Time Warner has plenty of valuable assets. Warner Bros. is churning out big budget hits like Gravity and The Lego Movie and Warner is the studio behind rich TV shows like The Big Bang Theory and The Voice. The Turner networks (including TNT, TBS and Cartoon Network) are thriving and earn big every year from the NCAA tournament.

But the crown jewel in Time Warner's collection is HBO. Shows like Game of Thrones and Girls and original movies like The Normal Heart are must-see programs that garner tons of buzz. With 99 Emmy nominations, it's the prestige channel to rival all prestige channels and subscribers are more than happy to pay for the station. For the six months ended in June subscription revenue at HBO was up 9% to $2.3 billion.

And while Netflix is nipping at HBO's heels in the prestige department, Time Warner has a big advantage over Netflix in that it can license out its shows. For the most part, Netflix doesn't own the shows it airs. Murdoch was reportedly valuing HBO at $20 billion but Tim Beyers at The Motley Fool says the valuation for HBO alone should be closer to $26 billion.

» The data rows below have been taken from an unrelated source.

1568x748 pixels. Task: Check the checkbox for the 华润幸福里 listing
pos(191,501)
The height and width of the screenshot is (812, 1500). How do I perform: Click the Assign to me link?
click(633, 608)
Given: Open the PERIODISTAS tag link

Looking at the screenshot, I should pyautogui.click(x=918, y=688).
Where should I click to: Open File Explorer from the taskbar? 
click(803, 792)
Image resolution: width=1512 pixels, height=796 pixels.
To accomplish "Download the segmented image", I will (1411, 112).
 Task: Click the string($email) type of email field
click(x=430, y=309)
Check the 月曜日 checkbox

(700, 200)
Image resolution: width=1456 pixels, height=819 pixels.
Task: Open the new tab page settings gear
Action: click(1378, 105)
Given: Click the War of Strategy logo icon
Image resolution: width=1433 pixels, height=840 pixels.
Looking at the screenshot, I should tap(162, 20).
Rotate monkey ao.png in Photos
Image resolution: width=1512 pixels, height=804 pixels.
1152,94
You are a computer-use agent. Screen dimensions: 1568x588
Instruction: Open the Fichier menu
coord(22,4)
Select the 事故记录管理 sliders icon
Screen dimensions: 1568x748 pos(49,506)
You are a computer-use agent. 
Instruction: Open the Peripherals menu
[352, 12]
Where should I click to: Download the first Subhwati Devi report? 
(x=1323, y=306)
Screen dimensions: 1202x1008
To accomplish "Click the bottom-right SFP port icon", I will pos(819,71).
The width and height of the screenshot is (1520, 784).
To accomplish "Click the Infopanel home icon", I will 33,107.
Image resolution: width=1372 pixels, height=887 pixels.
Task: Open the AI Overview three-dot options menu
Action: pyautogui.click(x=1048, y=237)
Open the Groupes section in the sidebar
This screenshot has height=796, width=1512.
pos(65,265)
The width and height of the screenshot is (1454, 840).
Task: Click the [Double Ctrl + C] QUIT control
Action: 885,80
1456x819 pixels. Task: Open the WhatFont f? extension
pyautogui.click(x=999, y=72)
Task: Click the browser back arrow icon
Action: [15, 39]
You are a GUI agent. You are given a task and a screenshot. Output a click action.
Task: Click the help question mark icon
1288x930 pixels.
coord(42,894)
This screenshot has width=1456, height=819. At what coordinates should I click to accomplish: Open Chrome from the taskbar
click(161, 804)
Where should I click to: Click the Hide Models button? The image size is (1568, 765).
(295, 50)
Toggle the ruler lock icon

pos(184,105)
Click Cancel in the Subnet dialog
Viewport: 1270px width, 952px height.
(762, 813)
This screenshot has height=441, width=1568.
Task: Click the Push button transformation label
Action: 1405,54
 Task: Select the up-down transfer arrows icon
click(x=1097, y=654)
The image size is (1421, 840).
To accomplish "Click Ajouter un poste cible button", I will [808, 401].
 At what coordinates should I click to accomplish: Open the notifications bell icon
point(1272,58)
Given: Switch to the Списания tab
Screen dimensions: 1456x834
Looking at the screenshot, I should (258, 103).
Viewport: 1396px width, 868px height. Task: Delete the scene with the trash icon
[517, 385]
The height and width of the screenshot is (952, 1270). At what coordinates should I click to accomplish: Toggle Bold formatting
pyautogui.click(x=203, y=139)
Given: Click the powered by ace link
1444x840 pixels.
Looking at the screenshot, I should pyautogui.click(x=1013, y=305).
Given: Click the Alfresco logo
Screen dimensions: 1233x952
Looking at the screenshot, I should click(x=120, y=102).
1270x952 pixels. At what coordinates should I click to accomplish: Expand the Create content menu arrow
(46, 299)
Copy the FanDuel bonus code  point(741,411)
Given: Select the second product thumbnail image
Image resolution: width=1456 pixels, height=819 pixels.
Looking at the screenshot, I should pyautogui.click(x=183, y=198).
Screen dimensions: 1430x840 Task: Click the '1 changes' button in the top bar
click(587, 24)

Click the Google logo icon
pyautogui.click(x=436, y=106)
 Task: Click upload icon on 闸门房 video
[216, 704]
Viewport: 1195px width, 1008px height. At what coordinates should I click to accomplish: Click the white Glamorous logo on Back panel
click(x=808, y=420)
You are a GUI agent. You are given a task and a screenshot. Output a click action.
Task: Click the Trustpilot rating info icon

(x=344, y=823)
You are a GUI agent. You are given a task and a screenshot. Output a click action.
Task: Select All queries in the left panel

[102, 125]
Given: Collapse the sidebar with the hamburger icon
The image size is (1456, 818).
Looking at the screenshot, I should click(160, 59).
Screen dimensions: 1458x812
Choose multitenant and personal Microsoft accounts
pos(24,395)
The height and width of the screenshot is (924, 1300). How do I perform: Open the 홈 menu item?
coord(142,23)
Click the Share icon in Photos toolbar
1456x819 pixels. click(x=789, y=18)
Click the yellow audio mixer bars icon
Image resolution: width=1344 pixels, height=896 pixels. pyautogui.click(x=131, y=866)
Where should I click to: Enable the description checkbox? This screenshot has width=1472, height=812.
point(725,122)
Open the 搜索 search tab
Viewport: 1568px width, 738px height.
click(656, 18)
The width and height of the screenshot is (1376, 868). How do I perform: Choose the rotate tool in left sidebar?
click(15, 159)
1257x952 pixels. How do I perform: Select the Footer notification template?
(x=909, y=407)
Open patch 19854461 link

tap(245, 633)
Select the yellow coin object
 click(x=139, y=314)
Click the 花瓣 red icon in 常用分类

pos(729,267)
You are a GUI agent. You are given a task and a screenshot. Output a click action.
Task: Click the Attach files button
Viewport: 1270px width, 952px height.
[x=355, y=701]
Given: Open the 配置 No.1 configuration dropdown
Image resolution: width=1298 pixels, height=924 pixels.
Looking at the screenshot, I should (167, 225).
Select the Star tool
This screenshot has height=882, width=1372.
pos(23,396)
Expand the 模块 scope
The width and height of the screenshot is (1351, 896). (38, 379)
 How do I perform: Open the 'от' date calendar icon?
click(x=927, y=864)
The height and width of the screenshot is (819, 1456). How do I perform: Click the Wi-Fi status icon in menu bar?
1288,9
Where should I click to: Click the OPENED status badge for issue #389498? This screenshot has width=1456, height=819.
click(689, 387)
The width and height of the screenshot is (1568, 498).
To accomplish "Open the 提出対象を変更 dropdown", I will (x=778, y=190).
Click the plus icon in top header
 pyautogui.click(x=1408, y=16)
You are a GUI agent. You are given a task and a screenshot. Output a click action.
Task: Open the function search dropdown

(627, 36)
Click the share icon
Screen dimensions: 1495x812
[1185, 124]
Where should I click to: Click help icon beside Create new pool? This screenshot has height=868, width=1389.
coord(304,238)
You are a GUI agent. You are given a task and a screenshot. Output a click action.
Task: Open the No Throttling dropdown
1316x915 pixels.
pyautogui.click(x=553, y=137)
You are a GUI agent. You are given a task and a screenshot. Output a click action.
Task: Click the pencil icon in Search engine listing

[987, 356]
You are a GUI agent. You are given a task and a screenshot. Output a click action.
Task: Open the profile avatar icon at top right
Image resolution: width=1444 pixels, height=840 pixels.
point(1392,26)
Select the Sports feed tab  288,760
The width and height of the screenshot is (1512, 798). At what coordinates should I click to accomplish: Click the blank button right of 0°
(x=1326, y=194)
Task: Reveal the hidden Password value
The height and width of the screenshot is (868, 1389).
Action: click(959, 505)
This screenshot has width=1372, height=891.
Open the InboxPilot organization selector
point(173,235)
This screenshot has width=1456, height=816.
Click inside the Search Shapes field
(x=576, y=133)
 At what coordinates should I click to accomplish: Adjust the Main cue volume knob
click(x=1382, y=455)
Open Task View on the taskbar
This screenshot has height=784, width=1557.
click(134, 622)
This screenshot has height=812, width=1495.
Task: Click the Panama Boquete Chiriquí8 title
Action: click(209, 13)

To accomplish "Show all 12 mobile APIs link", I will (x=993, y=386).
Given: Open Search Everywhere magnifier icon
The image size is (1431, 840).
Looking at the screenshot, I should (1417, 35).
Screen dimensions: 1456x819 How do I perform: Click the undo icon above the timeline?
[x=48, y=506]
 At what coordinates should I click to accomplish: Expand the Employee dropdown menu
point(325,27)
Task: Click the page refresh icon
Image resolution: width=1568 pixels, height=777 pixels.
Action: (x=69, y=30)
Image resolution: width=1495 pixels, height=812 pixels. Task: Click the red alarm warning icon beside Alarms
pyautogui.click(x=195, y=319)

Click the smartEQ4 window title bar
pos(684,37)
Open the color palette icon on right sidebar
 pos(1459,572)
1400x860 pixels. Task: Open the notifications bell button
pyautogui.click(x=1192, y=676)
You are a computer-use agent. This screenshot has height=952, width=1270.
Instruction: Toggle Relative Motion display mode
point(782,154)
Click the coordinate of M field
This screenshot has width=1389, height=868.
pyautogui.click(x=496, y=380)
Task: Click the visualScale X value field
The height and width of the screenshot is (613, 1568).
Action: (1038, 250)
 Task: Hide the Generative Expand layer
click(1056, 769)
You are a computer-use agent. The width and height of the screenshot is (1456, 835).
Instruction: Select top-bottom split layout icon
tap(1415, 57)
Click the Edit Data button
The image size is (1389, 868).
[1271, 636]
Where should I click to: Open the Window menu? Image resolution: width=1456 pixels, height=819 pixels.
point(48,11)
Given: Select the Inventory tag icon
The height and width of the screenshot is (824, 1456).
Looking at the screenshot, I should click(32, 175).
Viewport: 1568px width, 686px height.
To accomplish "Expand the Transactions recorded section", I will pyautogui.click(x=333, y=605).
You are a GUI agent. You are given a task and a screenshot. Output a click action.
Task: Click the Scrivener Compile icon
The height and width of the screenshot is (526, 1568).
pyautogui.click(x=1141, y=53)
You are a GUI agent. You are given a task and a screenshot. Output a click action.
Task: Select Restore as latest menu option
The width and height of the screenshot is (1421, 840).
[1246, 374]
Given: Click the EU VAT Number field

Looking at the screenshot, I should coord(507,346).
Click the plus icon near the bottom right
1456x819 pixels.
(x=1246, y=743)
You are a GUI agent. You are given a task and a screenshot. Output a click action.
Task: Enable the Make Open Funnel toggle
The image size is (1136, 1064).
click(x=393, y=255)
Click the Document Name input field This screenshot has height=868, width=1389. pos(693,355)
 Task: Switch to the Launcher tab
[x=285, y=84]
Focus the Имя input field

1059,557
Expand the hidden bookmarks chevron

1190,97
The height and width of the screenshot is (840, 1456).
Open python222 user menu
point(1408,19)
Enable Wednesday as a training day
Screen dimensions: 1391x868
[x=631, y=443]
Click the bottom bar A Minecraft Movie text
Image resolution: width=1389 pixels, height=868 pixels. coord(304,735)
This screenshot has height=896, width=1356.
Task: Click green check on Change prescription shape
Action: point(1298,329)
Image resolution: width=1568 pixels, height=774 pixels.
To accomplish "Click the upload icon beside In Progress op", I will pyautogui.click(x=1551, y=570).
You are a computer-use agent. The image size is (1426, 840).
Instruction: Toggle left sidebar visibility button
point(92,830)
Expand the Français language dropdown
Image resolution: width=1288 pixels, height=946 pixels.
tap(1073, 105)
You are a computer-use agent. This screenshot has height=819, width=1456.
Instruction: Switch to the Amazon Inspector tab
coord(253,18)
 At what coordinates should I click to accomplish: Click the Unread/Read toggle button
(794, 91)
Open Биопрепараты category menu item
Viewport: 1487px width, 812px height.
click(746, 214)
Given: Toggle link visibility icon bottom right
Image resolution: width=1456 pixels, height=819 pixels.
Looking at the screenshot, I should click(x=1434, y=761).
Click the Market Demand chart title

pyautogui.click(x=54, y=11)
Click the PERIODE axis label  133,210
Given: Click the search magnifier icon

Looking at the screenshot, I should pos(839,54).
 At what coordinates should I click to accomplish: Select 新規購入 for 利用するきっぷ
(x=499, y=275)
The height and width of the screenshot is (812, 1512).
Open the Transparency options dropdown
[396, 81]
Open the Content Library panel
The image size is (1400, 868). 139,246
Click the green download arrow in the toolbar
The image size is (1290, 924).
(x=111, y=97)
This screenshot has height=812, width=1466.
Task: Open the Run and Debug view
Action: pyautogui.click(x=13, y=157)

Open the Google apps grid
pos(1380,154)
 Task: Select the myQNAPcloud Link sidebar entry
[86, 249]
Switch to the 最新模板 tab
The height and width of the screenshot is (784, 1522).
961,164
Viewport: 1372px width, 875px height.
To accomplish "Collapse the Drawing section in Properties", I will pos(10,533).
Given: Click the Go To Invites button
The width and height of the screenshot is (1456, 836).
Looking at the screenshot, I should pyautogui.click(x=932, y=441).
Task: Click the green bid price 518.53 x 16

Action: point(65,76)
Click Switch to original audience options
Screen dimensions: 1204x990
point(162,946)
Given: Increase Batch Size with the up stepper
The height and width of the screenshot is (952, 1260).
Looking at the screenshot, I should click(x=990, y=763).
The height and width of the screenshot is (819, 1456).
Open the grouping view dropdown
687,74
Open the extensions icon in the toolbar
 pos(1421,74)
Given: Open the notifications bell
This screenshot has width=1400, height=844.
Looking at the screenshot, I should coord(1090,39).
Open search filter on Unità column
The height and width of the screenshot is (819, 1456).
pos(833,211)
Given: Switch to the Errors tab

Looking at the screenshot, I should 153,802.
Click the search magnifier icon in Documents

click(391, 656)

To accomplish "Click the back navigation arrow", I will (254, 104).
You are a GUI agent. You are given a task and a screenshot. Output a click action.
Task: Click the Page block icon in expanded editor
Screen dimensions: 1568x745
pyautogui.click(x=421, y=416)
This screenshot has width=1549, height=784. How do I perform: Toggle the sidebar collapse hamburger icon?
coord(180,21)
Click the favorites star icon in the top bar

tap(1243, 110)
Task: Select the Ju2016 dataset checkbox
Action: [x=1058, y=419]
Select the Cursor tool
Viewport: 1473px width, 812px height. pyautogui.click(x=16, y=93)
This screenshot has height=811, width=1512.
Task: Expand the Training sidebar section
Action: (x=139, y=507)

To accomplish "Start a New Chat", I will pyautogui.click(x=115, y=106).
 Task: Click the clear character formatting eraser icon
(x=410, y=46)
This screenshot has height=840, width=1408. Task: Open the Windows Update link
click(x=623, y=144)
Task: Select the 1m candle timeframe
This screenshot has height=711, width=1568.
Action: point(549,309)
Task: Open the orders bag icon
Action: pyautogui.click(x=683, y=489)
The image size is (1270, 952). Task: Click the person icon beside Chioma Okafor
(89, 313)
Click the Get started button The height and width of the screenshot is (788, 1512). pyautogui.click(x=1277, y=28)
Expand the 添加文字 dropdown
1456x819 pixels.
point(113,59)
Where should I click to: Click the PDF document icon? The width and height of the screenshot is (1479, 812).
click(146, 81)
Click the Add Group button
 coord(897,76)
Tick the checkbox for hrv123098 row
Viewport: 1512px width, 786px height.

A tracking stock would give investors the opportunity to bet solely on HBO. Wible believes that a tracking stock could be worth $35 per share leaving the broader Time Warner stock at $60 per share. Combined, they would add up to a $95 Time Warner fair value.

Here's Wible's logic. HBO Go is an incredibly powerful tool. Viewers love it but they can only access it if they are already cable subscribers. That's been a boon for cable companies who are doing everything they can to keep customers who would rather cut the cord and just watch TV using Internet services like Netflix, Hulu and iTunes. But rabid fans of shows like Game of Thrones aren't willing to lose their weekly fix.

HBO could accommodate those online viewers by offer HBO Go as a standalone service. Wible estimates that ever 10 million subscribers who convert to a direct HBO Go service would account for $600 million in revenue and $480 million in profit.

However, those numbers are just fantasy right now. There's no prospect of HBO offering an online service any time soon.

But the threat of that service should be enough to increase the amount of money cable companies pay HBO during the next round of negotiations. Suddenly, HBO has even more leverage than it did before.

Netflix trades at 30 times future EBITDA. If an HBO tracking stock traded at 15 times EBITDA based on current value, it would have a market cap of $31 billion ($10 billion more than Murdoch's valuation). Wible estimates that market cap could grow by $7.2 billion for every 10 million subscribers moving to a theoretical standalone online service.